TASK TO COMPLETE -
Bring together copies of the lines in the data below that contain the word "computer".

DATA TO PROCESS -

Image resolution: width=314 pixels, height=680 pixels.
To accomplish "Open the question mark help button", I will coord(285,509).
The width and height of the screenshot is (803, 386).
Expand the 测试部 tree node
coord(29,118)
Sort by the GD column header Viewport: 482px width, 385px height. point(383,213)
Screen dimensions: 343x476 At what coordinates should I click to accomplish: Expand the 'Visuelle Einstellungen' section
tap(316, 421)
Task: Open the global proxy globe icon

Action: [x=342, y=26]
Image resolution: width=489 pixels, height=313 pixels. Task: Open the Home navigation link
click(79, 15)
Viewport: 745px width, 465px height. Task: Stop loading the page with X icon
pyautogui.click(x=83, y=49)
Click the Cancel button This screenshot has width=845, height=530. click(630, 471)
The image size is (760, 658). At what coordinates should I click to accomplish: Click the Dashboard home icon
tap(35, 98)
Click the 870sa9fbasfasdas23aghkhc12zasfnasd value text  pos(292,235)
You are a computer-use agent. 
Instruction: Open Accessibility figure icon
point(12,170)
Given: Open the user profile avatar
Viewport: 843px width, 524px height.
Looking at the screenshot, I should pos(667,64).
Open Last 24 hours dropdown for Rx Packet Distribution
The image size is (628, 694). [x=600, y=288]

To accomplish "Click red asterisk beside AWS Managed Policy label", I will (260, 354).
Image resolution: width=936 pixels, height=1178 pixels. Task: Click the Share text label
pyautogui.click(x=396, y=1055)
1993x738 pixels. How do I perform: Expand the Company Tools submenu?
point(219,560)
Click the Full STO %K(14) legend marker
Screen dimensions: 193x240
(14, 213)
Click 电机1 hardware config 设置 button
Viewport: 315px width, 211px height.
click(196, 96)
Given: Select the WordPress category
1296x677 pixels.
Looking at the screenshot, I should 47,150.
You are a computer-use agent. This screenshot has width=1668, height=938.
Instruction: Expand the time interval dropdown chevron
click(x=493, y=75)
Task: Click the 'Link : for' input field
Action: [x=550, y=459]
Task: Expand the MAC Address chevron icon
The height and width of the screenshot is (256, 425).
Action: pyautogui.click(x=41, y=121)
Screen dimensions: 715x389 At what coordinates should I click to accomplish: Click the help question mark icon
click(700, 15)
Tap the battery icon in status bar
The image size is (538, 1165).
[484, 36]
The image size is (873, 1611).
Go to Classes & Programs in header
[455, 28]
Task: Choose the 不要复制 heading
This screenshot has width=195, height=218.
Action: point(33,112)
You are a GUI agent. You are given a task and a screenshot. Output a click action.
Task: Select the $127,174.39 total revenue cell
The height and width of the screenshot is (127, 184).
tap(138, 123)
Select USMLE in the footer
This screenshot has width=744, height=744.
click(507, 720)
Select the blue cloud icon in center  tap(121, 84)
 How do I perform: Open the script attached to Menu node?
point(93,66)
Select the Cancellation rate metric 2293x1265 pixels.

REPLY TO THE EXERCISE -
You are a computer-use agent. 
You are a computer-use agent. This screenshot has width=1668, height=938.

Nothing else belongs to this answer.